Using the funciton gbif_citaiton
we can get citations for our downloads, with the output from occ_download_get
or occ_download_meta
.
occ_download_meta(res) %>% gbif_citation()
#> $download
#> [1] "GBIF Occurrence Download https://doi.org/10.15468/dl.ohjevv Accessed from R via rgbif (https://github.com/ropensci/rgbif) on 2017-11-10"
#>
#> $datasets
#> NULL
You’ll notice that the datasets
slot is NULL
- because when using occ_download_meta
, we don’t yet have any information about which datasets are in the download.
But if you use occ_download_get
you then have the individual datasets, and we can get citatations for each idividual dataset in addition to the entire download.
occ_download_get("0000796-171109162308116") %>% gbif_citation()
#> $download
#> [1] "GBIF Occurrence Download https://doi.org/10.15468/dl.nv3r5p Accessed from R via rgbif (https://github.com/ropensci/rgbif) on 2017-11-10"
#>
#> $datasets
#> $datasets[[1]]
#> <<rgbif citation>>
#> Citation: Office of Environment & Heritage (2017).
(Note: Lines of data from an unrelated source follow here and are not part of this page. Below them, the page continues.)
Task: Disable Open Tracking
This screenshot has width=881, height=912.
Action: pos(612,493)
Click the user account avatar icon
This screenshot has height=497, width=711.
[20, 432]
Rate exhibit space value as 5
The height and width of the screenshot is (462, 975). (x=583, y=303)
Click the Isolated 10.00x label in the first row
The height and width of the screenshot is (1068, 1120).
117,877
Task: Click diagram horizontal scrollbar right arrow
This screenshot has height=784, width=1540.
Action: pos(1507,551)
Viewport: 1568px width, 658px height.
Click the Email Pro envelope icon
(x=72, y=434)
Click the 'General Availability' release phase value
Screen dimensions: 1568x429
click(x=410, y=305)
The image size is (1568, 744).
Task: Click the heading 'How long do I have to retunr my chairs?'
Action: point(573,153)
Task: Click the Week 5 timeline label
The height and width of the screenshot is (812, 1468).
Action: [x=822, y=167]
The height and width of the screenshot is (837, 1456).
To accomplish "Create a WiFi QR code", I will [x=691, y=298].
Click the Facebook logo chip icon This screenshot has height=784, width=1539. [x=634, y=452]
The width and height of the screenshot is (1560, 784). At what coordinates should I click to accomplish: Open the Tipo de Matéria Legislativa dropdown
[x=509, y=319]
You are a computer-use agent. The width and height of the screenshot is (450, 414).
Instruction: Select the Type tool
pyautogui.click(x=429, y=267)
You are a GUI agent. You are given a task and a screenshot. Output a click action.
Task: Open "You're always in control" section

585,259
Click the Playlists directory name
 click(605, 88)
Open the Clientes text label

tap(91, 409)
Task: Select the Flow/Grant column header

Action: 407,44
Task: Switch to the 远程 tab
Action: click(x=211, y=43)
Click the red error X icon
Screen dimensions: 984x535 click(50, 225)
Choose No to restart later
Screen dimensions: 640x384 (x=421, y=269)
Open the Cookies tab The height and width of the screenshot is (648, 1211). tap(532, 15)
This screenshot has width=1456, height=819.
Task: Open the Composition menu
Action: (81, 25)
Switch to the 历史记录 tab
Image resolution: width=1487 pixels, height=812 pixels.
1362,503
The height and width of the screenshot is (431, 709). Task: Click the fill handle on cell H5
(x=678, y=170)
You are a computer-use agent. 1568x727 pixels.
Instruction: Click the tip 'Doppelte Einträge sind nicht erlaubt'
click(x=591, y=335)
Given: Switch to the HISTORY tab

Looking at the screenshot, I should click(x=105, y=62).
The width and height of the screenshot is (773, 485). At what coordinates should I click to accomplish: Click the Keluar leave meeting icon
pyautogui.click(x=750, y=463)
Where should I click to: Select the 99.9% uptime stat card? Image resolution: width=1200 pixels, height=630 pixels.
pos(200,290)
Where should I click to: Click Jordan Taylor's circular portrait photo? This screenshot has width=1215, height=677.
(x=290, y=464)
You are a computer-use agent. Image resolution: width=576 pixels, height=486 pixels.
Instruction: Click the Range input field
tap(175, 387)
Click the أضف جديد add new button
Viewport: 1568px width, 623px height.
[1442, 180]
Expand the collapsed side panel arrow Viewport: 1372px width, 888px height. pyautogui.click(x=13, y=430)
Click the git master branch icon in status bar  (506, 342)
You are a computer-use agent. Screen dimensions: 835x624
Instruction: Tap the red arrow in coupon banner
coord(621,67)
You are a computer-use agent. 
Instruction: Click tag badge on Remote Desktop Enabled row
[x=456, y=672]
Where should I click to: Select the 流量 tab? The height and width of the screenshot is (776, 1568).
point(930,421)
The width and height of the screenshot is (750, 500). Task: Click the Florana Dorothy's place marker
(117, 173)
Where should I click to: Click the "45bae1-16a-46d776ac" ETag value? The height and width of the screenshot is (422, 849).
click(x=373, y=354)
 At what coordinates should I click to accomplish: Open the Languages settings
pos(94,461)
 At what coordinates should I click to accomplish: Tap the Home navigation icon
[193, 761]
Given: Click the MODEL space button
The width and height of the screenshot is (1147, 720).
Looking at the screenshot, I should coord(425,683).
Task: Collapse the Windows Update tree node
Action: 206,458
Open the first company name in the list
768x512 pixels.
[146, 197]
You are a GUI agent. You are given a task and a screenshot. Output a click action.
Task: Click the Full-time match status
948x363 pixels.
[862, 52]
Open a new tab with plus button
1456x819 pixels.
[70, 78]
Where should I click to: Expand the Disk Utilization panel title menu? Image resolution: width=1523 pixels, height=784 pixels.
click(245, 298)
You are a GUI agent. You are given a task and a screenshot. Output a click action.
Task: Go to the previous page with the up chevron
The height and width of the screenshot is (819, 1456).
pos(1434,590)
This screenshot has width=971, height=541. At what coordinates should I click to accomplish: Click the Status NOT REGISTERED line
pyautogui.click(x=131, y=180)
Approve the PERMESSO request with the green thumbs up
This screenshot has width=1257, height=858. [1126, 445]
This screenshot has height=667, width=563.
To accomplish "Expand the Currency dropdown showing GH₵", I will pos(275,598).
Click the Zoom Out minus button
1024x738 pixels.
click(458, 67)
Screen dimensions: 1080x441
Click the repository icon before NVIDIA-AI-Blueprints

OEH Atlas of NSW
#> Wildlife. Occurrence Dataset https://doi.org/10.15468/14jd9g accessed
#> via GBIF.org on 2017-11-10.. Accessed from R via rgbif
#> (https://github.com/ropensci/rgbif) on 2017-11-10
#> Rights: This work is licensed under a Creative Commons Attribution (CC-BY)
#> 4.0 License.
#>
#> $datasets[[2]]
#> <<rgbif citation>>
#> Citation: Creuwels J (2017). Naturalis Biodiversity Center (NL) - Botany.
#> Naturalis Biodiversity Center. Occurrence Dataset
#> https://doi.org/10.15468/ib5ypt accessed via GBIF.org on 2017-11-10..
#> Accessed from R via rgbif (https://github.com/ropensci/rgbif) on
#> 2017-11-10
#> Rights: To the extent possible under law, the publisher has waived all
#> rights to these data and has dedicated them to the Public Domain (CC0
#> 1.0). Users may copy, modify, distribute and use the work, including
#> for commercial purposes, without restriction.
#>
#> ... cutoff for brevity
Here, we get the overall citation as well as citations (and data rights) for each dataset.
Please do cite the data you use from GBIF!